Norway seeks to work with Korea to investigate illegal adoptions

3 March 2023

Recent reports that adoptees were taken without the consent of the parents have jumpstarted an effort by the Northern European nation to look into the history of overseas adoption

Silje Hjemdal, a Norwegian lawmaker, speaks with the Hankyoreh in Seoul on March 1. (Kang Chang-kwang/The Hankyoreh)

The Norwegian government has recently taken action to set up an independent body to look into illegal adoptions that have taken place in the past.

Over the past three years, Norwegian society has been stunned by local news reports about children adopted from Korea, Ecuador, Colombia and other countries. According to the reports, some children were shipped off without the consent of their birth parents and others were fraudulently depicted as orphans despite their parents being alive.

The discussion about setting up an investigative body in Norway has picked up speed since the South Korean government moved ahead with an investigation of its own this past December.

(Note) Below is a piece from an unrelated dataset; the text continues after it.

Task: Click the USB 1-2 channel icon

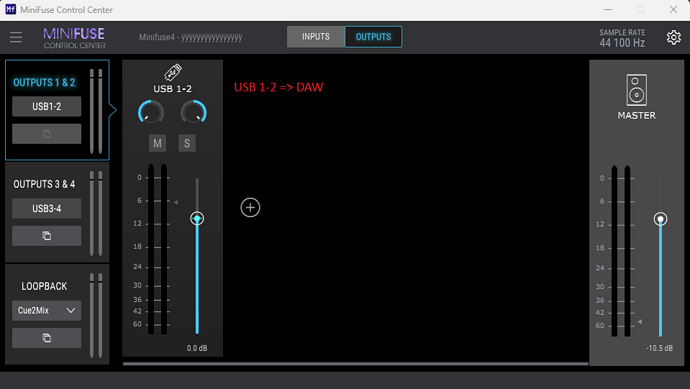Action: tap(172, 72)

The Hankyoreh sat down with Silje Hjemdal, a Norwegian lawmaker who is visiting South Korea to discuss cooperation with the Korean government, in downtown Seoul on Wednesday. A member of the Progress Party, Hjemdal sits on the Standing Committee on Family and Cultural Affairs in the Norwegian parliament, known as the Storting.

“The Storting has started to take an interest because these Norwegian citizens may have been illegally adopted as children. There’s also acceptance of the need for an independent body because the government itself could become the subject of investigation. We’ve taken the first step toward learning the truth about the past,” Hjemdal said.

Hjemdal mentioned one adoptee who had assumed they were an orphan until the age of 55, when they learned that their mother was still living in Korea.

Overseas adoption of Korean children began in 1958, in the years after the Korean War, and was in full swing between the 1960s and the 1990s. It’s estimated that more than 4,000 of the 6,500 Korean adoptees in Norway (as of 2016) were adopted during that period.

The Norwegian government’s move to set up an independent investigative body was prompted by the decision of Korea’s Truth and Reconciliation Commission in December 2022 to investigate the matter. The commission accepted a petition by Korean adoptees in nine countries, including the Netherlands, Denmark and Norway, to investigate cases of human rights violations that occurred in the process of overseas adoption.

Hjemdal was one of 10 Norwegian lawmakers who discussed means of cooperation with the commission’s chairman, Kim Kwang-dong, and investigators on Feb. 27. Cooperation with the Korean government and adoption agencies will be essential if Norway’s independent investigative body is to function effectively.

“When we go back to Norway, we’ll seek to persuade our parliament of the need to cooperate with the [Korean] Truth and Reconciliation Commission,” Hjemdal said.

She added that she hopes the Truth and Reconciliation Commission will lengthen its investigation or set up a standing investigative body.

A total of 372 petitions related to overseas adoption have been submitted to the Truth and Reconciliation Commission, including 21 from Norway. But only one of the 34 petitions that the commission is currently investigating was submitted by a Norwegian.